As the carrier of memory and conception, "Scenery" tends to investigate the discourse of aesthetic deliberately yet also with the sense of humor by contextualizing the subtle gaps between text and reality, rhetoric, and hermeneutics. Specifically speaking, Zhao Yao selects from his collection of a broad range of colorants codes, which have been systematically put into use by various colorants manufacturers at home and abroad, the ones with the most pictorial connotations. Encapsulated within the seven-inches transparent plastics bags, which play the role of the postcards, traded as products for sale, are the mixtures of colorants with each color’s liquid volume accurately dispensed based on the system manipulated by the manufacturers. Each of the postcards is wrapped in a paper bag, customized by Zhao Yao, with the literal title and the coded number printed on the cover. They are neatly inserted into a total of nine wooden boxes that are fixated onto the walls of the exhibition space. Drawing out and flipping through those cards give the viewers the experience of simultaneously viewing painting and photography. Such repetitive acts with the means of intervention, therefore, open the space for the viewers to constantly linger on not only the text-based imaginations but the re-examination and re-interrogation of the very concept of scenery.
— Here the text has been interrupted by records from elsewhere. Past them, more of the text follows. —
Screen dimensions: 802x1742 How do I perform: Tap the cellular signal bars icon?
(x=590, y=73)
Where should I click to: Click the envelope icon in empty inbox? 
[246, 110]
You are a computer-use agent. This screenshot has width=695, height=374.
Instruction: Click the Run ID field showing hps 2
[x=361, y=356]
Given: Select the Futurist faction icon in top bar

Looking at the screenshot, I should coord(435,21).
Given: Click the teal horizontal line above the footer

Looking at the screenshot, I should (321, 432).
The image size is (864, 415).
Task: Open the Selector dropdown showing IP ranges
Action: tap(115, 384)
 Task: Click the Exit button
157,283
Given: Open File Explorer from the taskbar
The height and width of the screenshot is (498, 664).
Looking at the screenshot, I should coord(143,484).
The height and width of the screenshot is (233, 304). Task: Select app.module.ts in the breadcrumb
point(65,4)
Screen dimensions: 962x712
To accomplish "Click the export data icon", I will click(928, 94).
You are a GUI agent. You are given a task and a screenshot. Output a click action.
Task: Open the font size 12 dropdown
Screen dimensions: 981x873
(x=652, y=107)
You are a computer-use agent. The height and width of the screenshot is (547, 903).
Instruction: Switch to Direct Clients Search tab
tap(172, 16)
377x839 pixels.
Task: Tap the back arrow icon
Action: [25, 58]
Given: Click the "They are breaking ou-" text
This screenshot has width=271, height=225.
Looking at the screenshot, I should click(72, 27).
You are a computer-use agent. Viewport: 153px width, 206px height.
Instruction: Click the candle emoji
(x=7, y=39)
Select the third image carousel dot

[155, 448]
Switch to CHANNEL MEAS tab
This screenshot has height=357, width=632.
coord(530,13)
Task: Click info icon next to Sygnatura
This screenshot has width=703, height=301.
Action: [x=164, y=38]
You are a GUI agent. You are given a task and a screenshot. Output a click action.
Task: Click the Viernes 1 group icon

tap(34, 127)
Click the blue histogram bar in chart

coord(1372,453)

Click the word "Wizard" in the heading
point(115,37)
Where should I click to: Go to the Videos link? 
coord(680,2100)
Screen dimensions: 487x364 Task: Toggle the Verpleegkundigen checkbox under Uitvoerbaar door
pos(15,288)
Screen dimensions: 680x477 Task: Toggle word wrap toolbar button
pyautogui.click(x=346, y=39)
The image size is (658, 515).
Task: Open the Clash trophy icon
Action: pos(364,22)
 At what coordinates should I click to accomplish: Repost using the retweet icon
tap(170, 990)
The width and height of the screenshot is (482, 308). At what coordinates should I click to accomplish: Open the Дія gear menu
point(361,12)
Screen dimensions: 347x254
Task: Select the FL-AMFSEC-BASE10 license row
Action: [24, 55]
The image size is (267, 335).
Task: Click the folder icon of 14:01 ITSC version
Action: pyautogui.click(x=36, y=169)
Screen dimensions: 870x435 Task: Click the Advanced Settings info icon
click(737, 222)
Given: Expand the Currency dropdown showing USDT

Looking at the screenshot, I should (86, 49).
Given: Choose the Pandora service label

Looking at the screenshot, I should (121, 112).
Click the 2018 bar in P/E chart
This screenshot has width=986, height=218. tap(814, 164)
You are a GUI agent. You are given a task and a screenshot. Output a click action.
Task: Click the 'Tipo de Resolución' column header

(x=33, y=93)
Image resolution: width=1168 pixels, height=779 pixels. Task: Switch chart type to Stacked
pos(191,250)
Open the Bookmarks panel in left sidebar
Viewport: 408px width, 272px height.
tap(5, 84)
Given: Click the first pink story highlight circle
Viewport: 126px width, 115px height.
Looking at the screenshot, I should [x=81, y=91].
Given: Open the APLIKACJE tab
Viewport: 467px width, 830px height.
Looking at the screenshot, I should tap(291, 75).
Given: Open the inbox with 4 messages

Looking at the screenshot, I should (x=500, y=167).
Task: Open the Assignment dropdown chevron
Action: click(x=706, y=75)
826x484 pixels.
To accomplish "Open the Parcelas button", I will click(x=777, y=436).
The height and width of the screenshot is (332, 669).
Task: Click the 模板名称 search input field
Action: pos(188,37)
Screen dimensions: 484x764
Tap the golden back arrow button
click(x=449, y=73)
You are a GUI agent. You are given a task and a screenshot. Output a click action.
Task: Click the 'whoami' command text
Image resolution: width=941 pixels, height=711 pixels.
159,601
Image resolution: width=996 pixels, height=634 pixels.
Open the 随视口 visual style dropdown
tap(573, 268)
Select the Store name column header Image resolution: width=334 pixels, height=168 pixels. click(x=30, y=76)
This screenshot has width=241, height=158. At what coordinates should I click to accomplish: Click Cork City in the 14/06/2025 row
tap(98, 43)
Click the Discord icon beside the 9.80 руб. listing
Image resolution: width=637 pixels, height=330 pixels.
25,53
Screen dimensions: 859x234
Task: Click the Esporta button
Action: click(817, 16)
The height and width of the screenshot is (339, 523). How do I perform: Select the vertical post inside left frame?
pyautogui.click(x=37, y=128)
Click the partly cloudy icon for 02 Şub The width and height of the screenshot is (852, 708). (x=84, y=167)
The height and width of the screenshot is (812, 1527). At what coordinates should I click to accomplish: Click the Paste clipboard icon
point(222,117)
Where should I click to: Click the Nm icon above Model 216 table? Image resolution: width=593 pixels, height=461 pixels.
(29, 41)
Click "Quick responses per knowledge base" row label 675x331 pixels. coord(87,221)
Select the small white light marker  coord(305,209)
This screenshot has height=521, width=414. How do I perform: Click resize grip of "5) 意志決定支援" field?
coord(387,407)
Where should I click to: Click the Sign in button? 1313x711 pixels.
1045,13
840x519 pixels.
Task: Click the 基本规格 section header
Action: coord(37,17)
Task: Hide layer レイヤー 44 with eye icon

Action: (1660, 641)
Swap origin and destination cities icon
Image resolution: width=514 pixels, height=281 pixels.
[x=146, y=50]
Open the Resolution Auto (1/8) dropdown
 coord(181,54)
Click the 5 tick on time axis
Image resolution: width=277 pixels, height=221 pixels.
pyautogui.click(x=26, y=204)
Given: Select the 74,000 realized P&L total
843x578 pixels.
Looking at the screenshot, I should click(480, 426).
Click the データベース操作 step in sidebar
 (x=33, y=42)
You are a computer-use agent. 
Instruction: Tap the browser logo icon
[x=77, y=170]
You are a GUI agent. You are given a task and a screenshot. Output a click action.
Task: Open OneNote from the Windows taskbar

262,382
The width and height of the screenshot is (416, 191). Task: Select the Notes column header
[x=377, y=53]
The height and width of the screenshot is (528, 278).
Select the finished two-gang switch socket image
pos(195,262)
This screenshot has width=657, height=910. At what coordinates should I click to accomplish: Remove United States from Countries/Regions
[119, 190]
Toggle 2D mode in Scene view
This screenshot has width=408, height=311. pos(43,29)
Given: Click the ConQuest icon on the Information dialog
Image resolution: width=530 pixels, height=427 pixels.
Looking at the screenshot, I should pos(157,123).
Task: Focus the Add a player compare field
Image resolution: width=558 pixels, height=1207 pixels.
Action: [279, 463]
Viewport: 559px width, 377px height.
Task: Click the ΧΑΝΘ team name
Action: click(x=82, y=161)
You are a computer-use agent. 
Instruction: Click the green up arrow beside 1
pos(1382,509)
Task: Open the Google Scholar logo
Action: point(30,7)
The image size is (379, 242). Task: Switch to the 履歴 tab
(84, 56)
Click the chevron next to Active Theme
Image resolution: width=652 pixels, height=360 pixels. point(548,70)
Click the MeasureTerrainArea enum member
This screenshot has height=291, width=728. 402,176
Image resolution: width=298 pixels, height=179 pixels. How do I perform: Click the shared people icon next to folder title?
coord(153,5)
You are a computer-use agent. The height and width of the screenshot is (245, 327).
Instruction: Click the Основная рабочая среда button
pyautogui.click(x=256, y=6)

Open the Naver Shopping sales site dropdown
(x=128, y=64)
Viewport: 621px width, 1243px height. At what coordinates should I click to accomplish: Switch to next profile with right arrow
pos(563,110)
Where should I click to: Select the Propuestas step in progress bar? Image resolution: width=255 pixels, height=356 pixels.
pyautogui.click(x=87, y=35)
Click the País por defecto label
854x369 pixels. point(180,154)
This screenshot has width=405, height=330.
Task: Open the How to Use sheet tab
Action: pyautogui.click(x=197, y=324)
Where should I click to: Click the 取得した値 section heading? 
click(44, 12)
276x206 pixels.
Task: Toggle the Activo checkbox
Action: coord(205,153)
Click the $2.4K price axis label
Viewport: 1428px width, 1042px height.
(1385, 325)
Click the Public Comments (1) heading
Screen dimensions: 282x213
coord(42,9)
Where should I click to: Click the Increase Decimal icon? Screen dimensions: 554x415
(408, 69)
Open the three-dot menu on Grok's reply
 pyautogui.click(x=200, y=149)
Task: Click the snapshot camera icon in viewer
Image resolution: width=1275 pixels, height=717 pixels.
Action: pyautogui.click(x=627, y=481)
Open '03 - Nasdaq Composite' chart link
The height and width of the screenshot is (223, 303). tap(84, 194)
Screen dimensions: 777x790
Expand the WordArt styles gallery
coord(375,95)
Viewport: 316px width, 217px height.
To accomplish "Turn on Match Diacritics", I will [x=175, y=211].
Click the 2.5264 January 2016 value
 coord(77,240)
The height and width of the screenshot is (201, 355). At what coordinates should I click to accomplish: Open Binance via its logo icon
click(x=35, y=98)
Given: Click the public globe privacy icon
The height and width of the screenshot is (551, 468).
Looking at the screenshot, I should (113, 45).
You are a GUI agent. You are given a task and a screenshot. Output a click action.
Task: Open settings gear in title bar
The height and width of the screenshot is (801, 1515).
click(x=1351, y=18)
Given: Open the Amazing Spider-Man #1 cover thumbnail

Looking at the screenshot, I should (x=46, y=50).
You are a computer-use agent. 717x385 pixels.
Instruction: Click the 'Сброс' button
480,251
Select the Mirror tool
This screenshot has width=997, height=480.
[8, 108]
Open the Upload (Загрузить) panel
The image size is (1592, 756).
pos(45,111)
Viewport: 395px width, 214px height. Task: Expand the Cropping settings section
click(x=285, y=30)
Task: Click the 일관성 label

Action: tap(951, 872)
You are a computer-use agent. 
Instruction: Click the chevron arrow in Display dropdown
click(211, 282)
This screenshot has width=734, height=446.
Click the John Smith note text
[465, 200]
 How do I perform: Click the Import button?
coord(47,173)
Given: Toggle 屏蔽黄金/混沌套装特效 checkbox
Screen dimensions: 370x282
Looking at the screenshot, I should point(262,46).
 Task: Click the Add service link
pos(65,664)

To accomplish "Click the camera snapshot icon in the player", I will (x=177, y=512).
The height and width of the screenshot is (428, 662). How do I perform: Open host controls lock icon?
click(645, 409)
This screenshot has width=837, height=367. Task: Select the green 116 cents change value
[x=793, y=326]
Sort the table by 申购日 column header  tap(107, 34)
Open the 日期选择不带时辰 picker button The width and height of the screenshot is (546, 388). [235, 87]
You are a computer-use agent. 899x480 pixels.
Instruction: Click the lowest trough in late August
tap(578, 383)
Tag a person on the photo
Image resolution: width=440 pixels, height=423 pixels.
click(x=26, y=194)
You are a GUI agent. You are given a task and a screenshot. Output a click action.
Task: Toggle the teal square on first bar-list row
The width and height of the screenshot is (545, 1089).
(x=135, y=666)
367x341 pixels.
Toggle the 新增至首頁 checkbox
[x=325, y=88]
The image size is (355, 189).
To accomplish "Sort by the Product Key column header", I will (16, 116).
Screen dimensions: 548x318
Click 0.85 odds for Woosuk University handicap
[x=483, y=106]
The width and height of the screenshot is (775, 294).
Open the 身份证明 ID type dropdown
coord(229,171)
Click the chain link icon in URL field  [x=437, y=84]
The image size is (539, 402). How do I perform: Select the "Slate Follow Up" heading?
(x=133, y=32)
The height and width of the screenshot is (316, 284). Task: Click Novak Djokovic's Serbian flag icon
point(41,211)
As our corporeal bodies have been highly restricted in the light of pandemic, Zhao Yao intends to endow the exhibition space which is itself fixated with a heightened sense of uncertainty by presenting not simply “the accuracy” inherent in the dispenser of colorants, the “exploitation” explicit in the consumer culture, but our educated understanding of aesthetics which could, in turn, be shown in sharp contrast to the uncertainty contributed to the materiality of colorants. And it is precisely because the postcards are inexhaustible as products, unique as individuals for the way the colorants are mixed is irreproducible itself, that the logic in the consumer culture of permanently meeting the high demand and desire of customers could be shed the light on.
As the other piece by Zhao Yao, “A Bed Sheet from the Countryside" is also made to provide a perceptual viewing experience that arouses in the viewers the attempt to assemble a whole from collected fragments. This piece not only overspreads the gallery space but also stretches itself to the backyard. Viewers are invited to wander and linger on it, fully assimilating with it through tangible touches. For this piece, Zhao Yao borrowed the hand-woven sheet, particularly collected from the Wugong County in Shaanxi Province from his previous work “A Painting of Thought”, to continually give the bed sheet the capacities of growing, expanding, and re-connecting.